Matzic|

We have learned the way to find roots of a quadrant equation. Now, we are going to learn the mathematical method to

SinΘ = C

Where C is a constant value which may be anything between 0 to 1. Let us assume the corresponding value of the constant value would be Sinα. So, we can write above trigonometric equation as

SinΘ = Sinα

Now we can write this as an equation

SinΘ – Sinα = 0

As we already know that

SinC – SinD = 2.Cos[(C + D)/2].Sin[(C – D)/2]

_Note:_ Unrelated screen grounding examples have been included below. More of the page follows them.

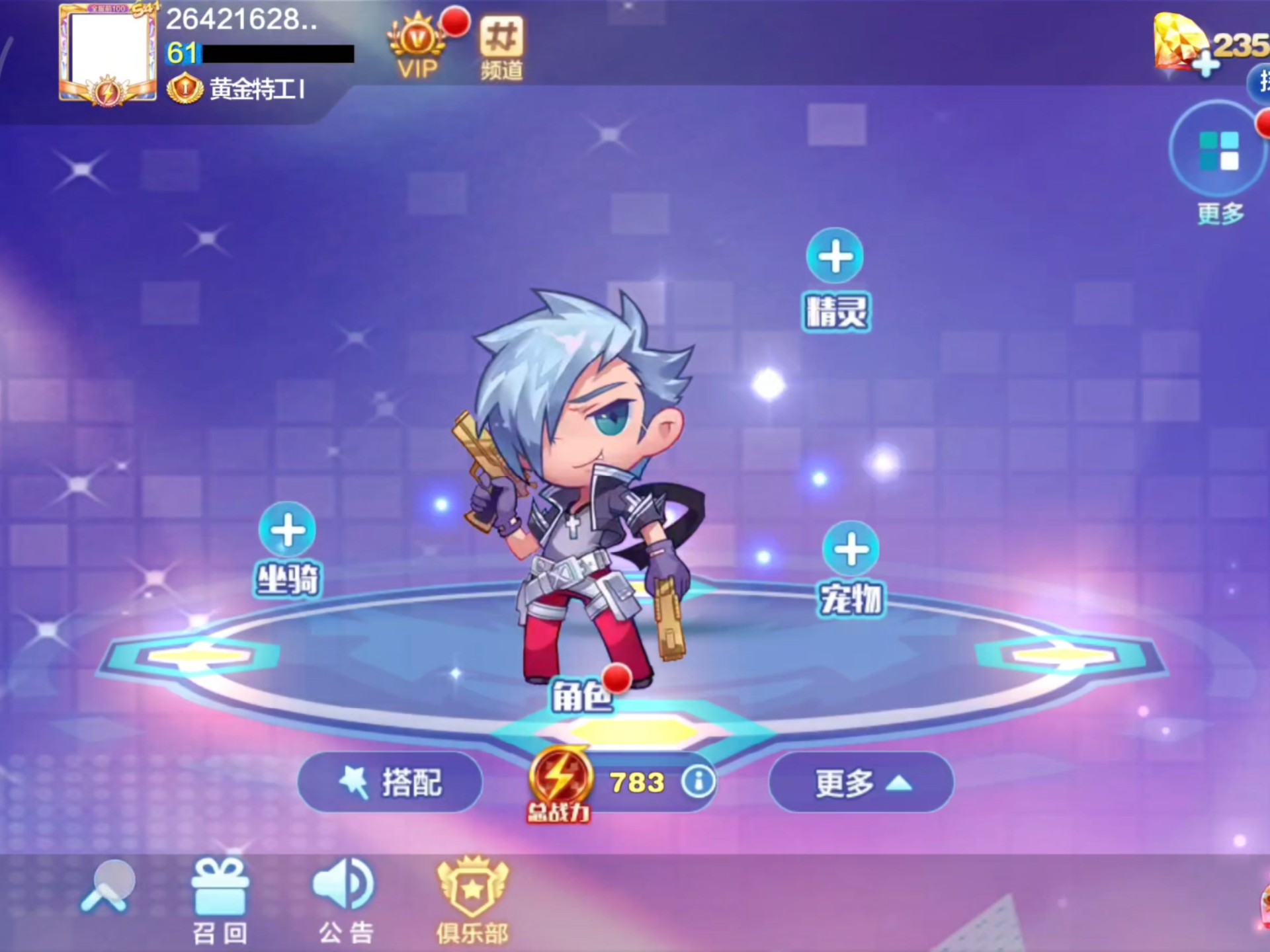Expand the 更多 arrow button

pyautogui.click(x=861, y=783)
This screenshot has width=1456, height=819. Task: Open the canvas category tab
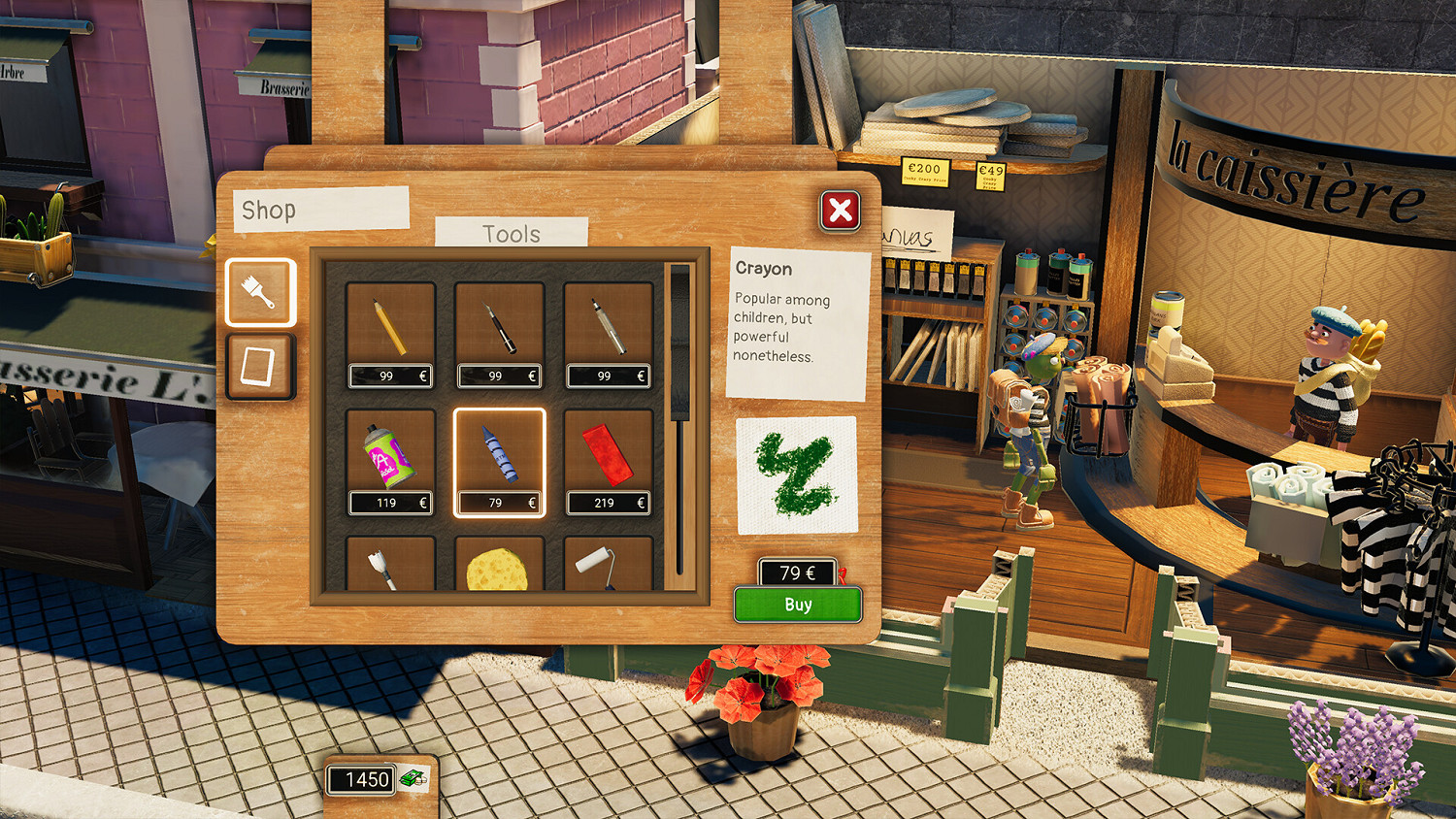coord(259,367)
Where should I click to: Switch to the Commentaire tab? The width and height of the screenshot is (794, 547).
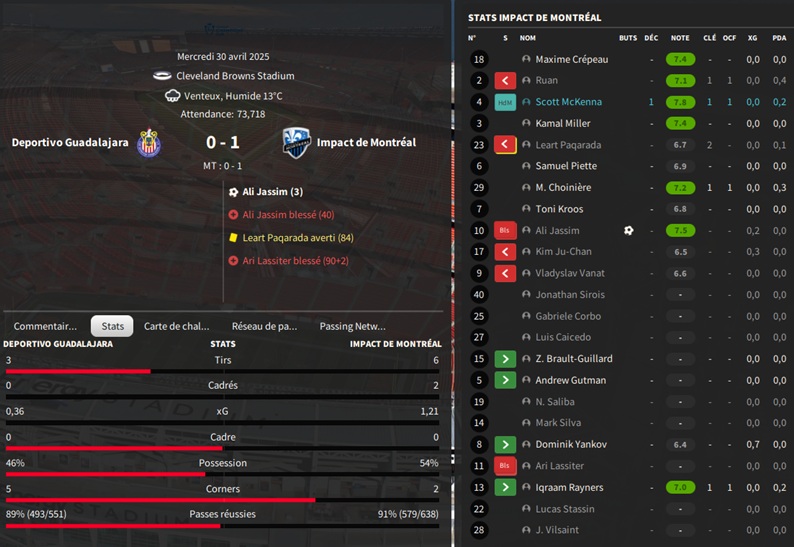[45, 326]
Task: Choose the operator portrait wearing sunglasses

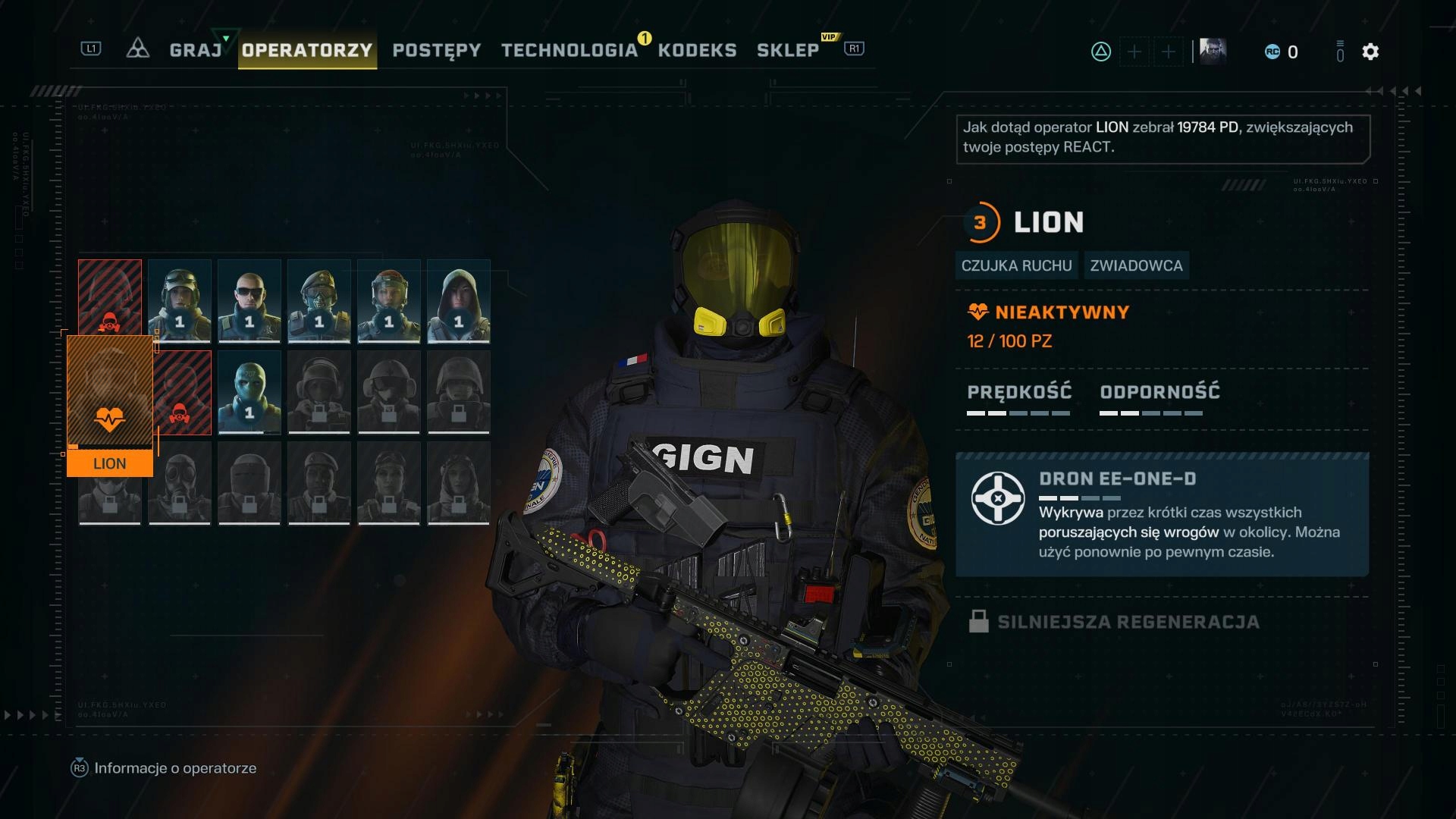Action: point(249,301)
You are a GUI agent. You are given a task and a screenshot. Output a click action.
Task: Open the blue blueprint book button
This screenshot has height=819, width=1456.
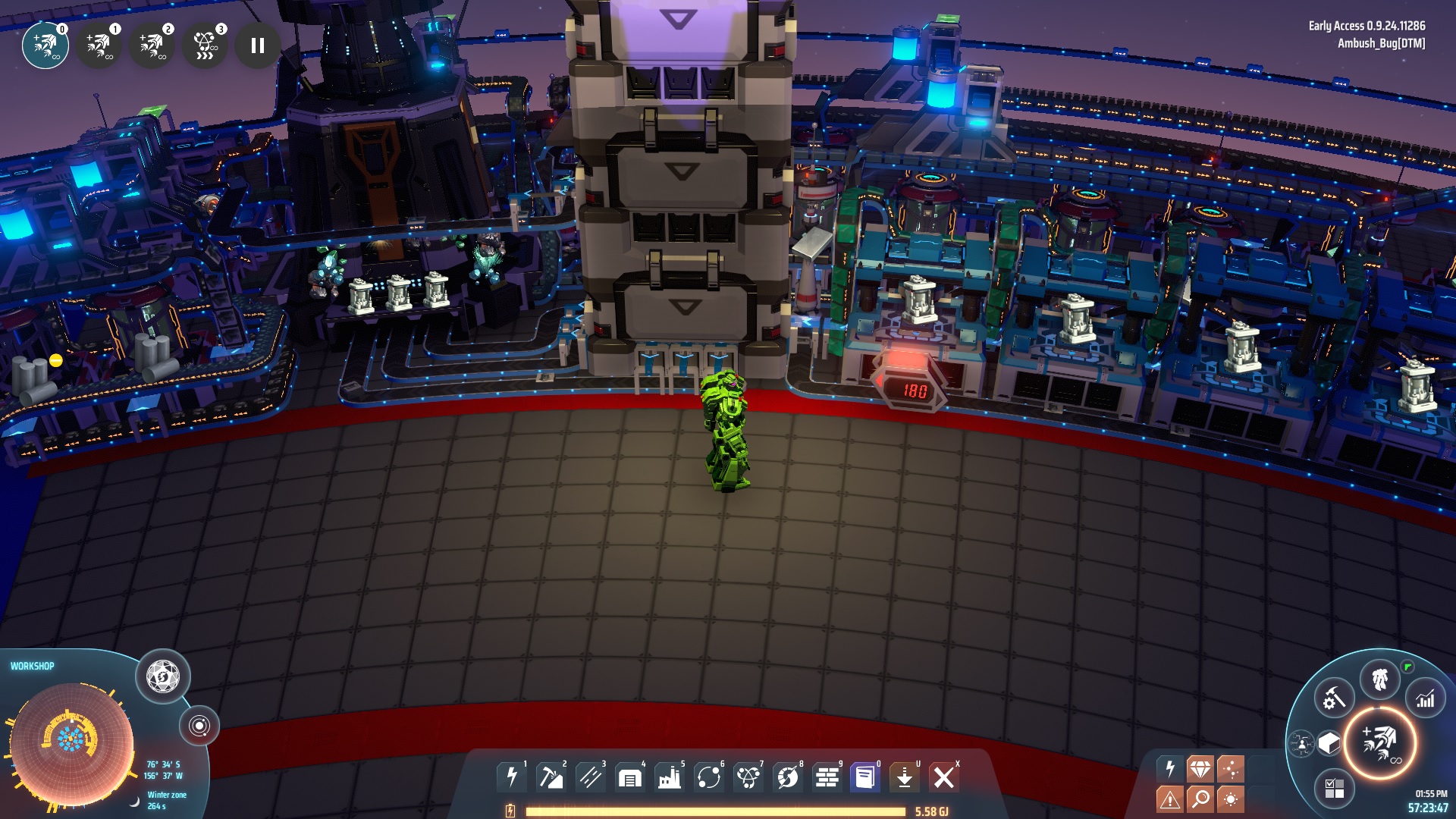point(865,777)
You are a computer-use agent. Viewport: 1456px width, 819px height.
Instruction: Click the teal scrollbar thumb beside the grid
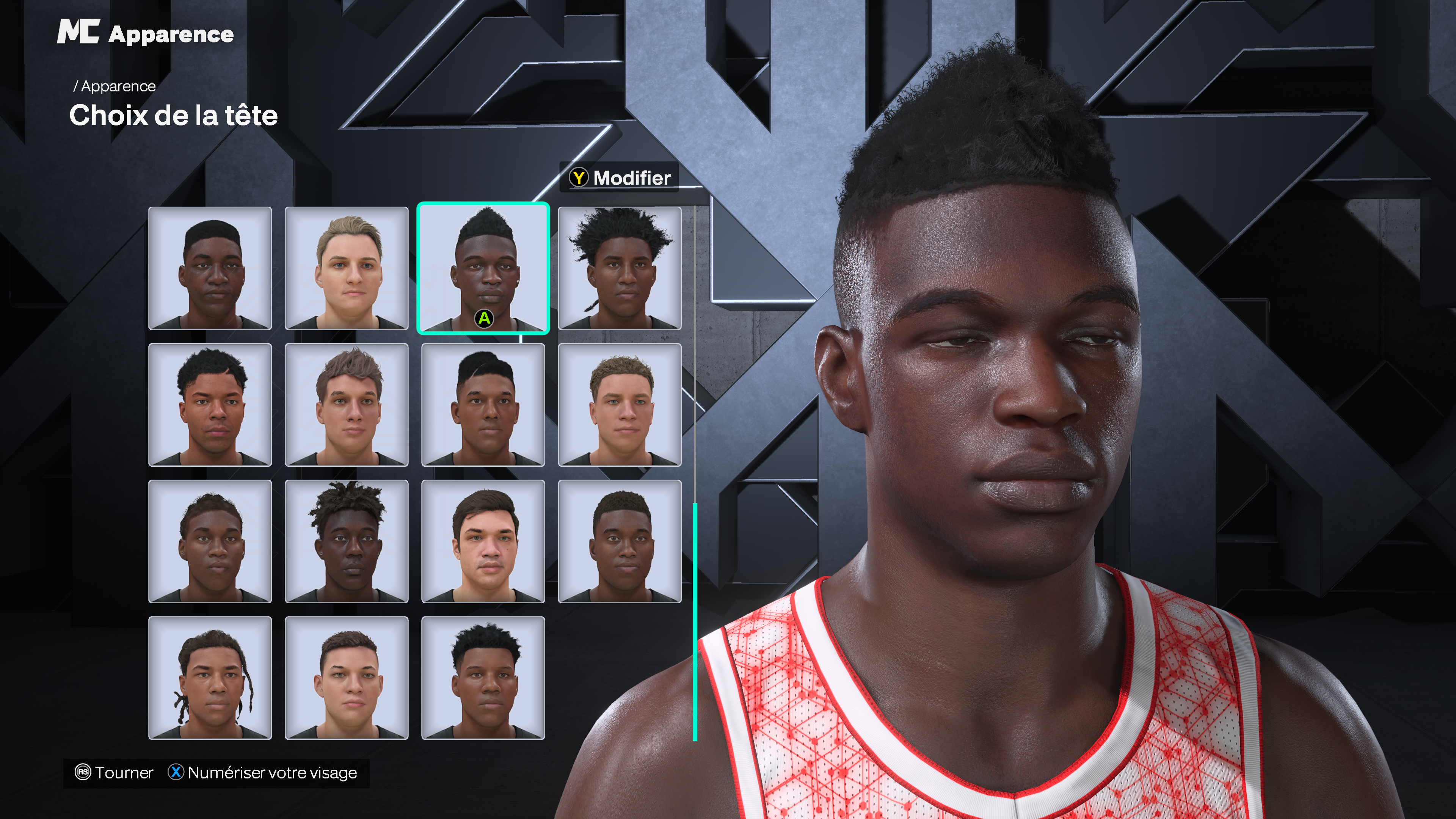[695, 622]
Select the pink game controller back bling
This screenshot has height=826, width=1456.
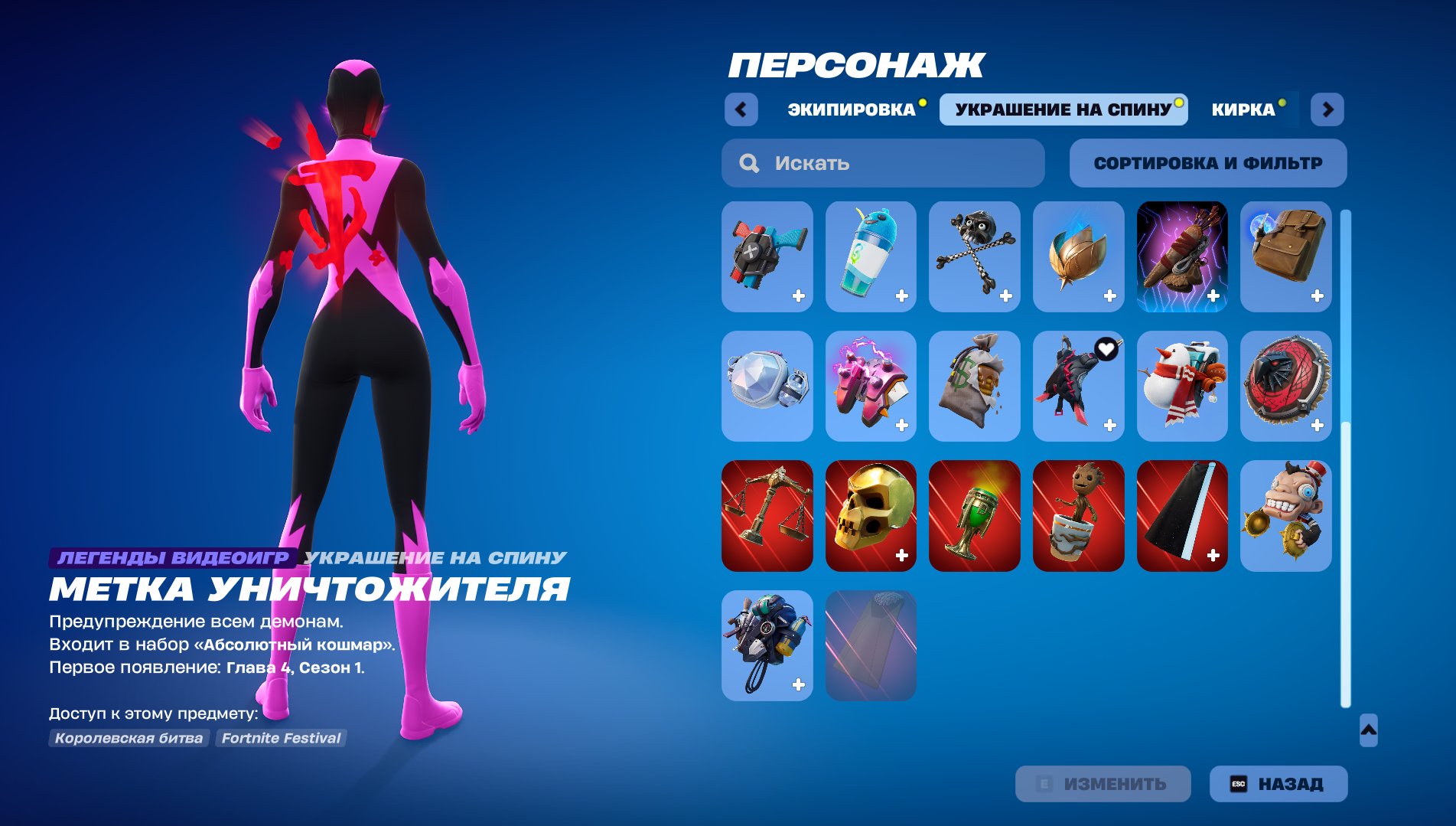[x=871, y=386]
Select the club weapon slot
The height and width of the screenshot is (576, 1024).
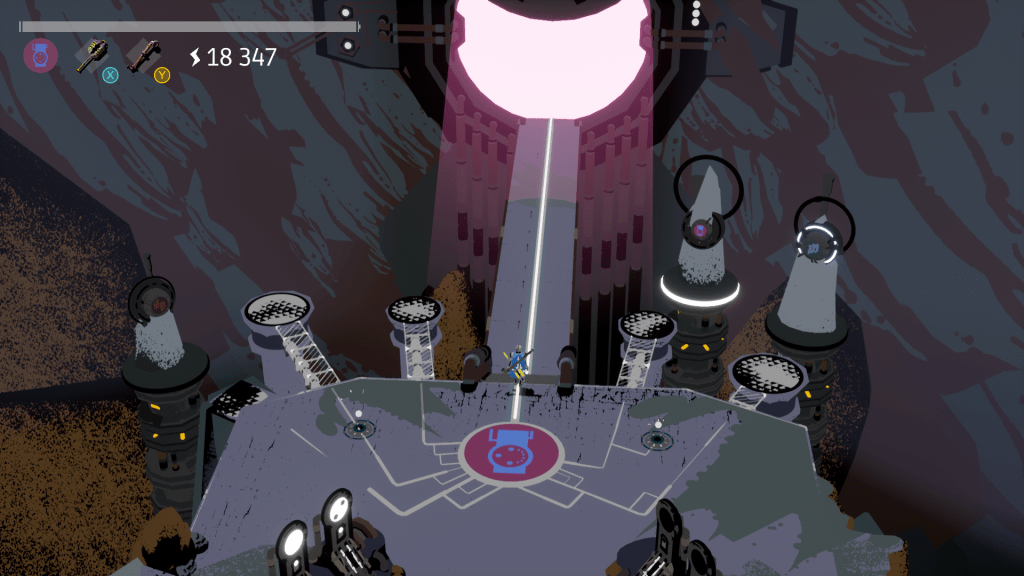[143, 54]
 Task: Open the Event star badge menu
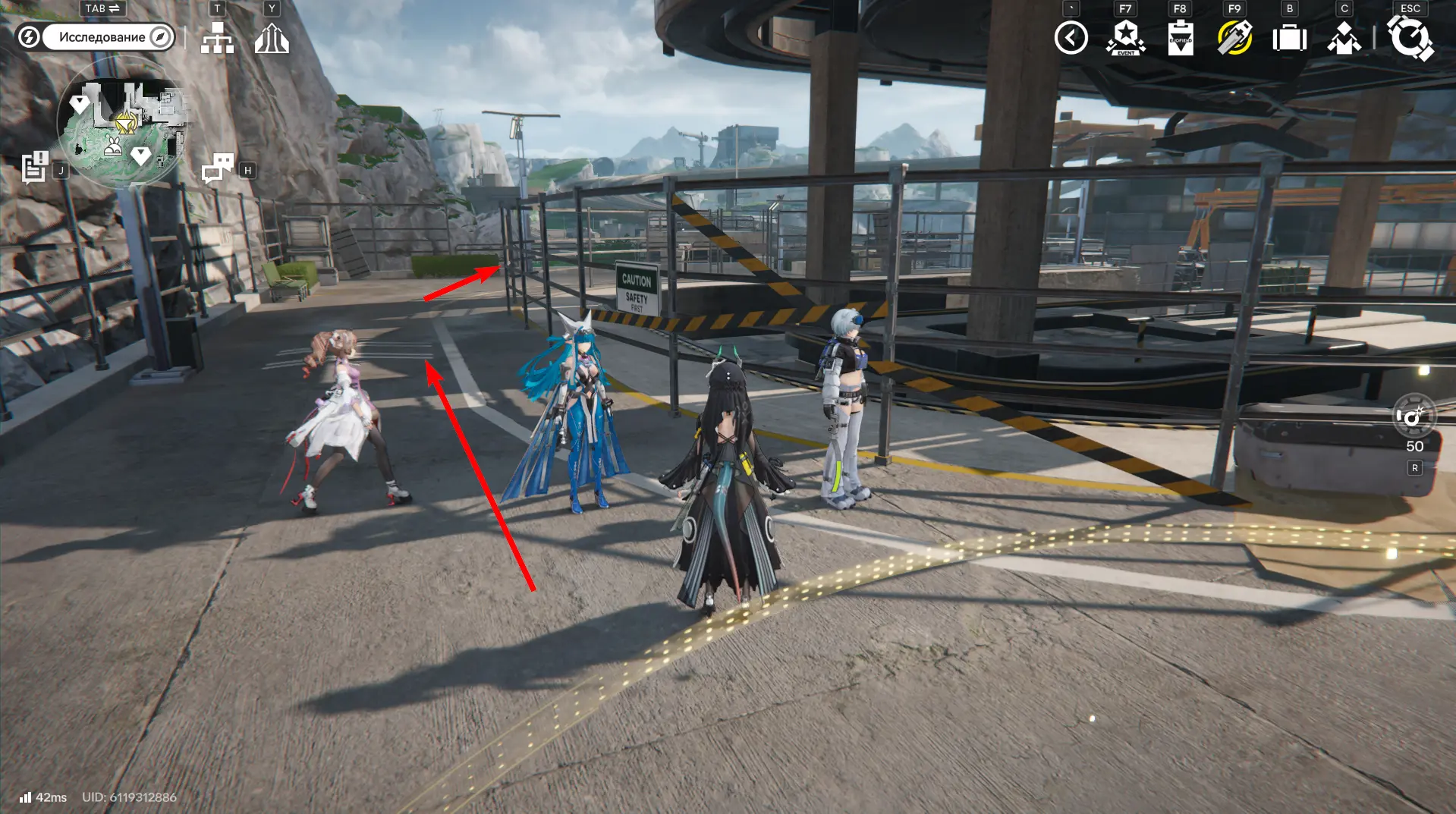(x=1126, y=38)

Now, we can simplify trigonometric equation by using this formula

2.Cos[(Θ + α)/2].Sin[(Θ – α)/2] = 0

We get two equations now.

Cos[(Θ + α)/2] = 0 And Sin[(Θ – α)/2] = 0

Solution : 1

Cos[(Θ + α)/2] = 0

Trigonometry function Cosine gives zero for π/2, 3π/2, 5π/2, 7π/2, …. ∞. The principle value is π/2 for this equation. Similarly, we have to think for general solution. Generally, we can write (2n + 1)π/2 as general solution of this equation where n = 0, 1, 2, 3, 4, …. ∞.

[(Θ + α)/2] = Cos^–1(0)

» (Θ + α)/2 = (2n + 1)π/2

» Θ = (2n + 1)π – α

Here we have to use one trick to get complete solution.

Θ = (2n + 1)π + (–1)²ⁿ⁺¹α

Both solutions gives same value.

Solution : 2

Sin[(Θ – α)/2] = 0

Trigonometry function Sine gives zero value for 0, π, 2π, 3π, 4π, … ∞. The principle value is zero for this equation but we have to find the general solution. Generally, we can tell nπ as general solution. So, we can write it as

[(Θ – α)/2] = Sin^–1(0)

» (Θ – α)/2 = nπ

» Θ = 2nπ + α

Just like above solution. We have to apply same technique here to solve this.

Θ = 2nπ + (–1)²ⁿα

By considering both solutions, we can write a general solution for Sine function

Θ = nπ + (–1)ⁿα

This general solution satisfies both solutions.